Au nombre de ces amis, il convient de citer André Farran et William Clerc, dont les frères, Robert et François, étaient montés sur l’échafaud, le 28 septembre 1825 ; puis, Vincent Hodge, fils de Walter Hodge, le patriote américain, mort pour la cause du Canada, après avoir été livré avec ses compagnons par Simon Morgaz. En même temps qu’eux, un avocat de Québec, le député Sébastien Gramont — celui-là même dans la maison duquel la présence de Jean-Sans-Nom avait été faussement signalée à l’agence Rip — venait quelquefois aussi chez M. de Vaudreuil.
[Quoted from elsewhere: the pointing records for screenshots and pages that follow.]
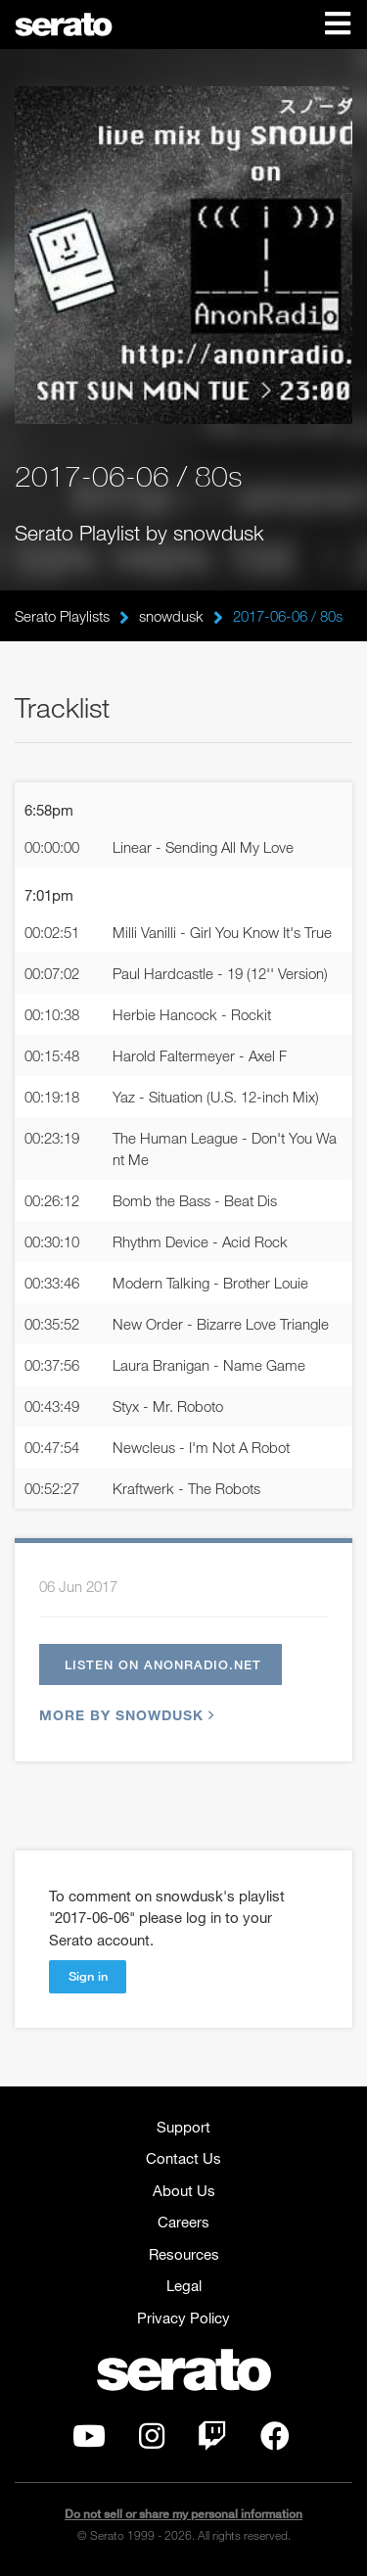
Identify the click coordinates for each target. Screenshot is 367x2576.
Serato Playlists (62, 616)
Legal (184, 2285)
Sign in (88, 1976)
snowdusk (171, 616)
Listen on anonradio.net (163, 1664)
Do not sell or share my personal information (183, 2513)
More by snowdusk (124, 1715)
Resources (184, 2254)
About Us (184, 2190)
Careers (183, 2221)
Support (183, 2126)
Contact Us (183, 2158)
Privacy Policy (183, 2317)
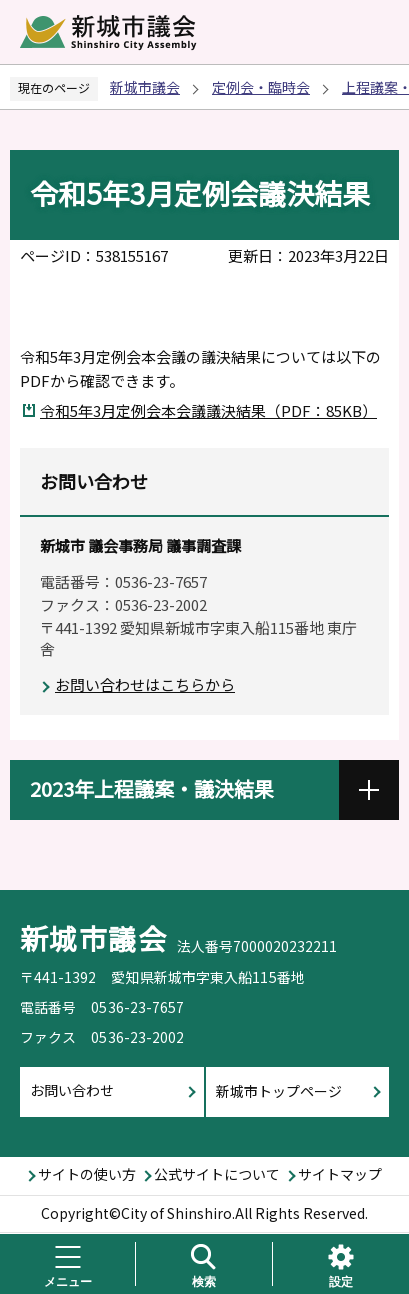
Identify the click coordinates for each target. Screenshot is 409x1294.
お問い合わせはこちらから (145, 684)
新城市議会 (145, 87)
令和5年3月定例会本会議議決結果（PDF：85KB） (208, 410)
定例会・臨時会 (261, 87)
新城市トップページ (279, 1091)
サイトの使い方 (87, 1174)
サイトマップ (340, 1174)
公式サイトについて (217, 1174)
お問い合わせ (72, 1090)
Le plus ardent contre les oppresseurs était certainement Vincent Hodge, alors âgé de trente-deux ans. De sang américain par son père, il était de sang français par sa mère, morte de douleur, peu de temps après le supplice de son mari. Vincent Hodge n’avait pu vivre près de Clary, sans s’être laissé aller à l’admirer d’abord, à l’aimer ensuite, — ce qui n’était point pour déplaire à M. de Vaudreuil. Vincent Hodge était un homme distingué, d’abord sympathique, de tournure agréable, quoiqu’il eût l’allure décidée du Yankee des frontières. Pour la sûreté des sentiments, la solidité des affections, le courage à toute épreuve, Clary de Vaudreuil n’eût pu choisir un mari plus digne d’elle. Mais la jeune fille n’avait même pas remarqué la recherche dont elle était l’objet. Entre Vincent Hodge et elle, il ne pouvait y avoir qu’un lien, — celui du patriotisme. Elle appréciait ses qualités : elle ne pouvait l’aimer. Sa vie, ses pensées, ses aspirations appartenaient à un autre, à l’inconnu qu’elle attendait et qui apparaîtrait un jour.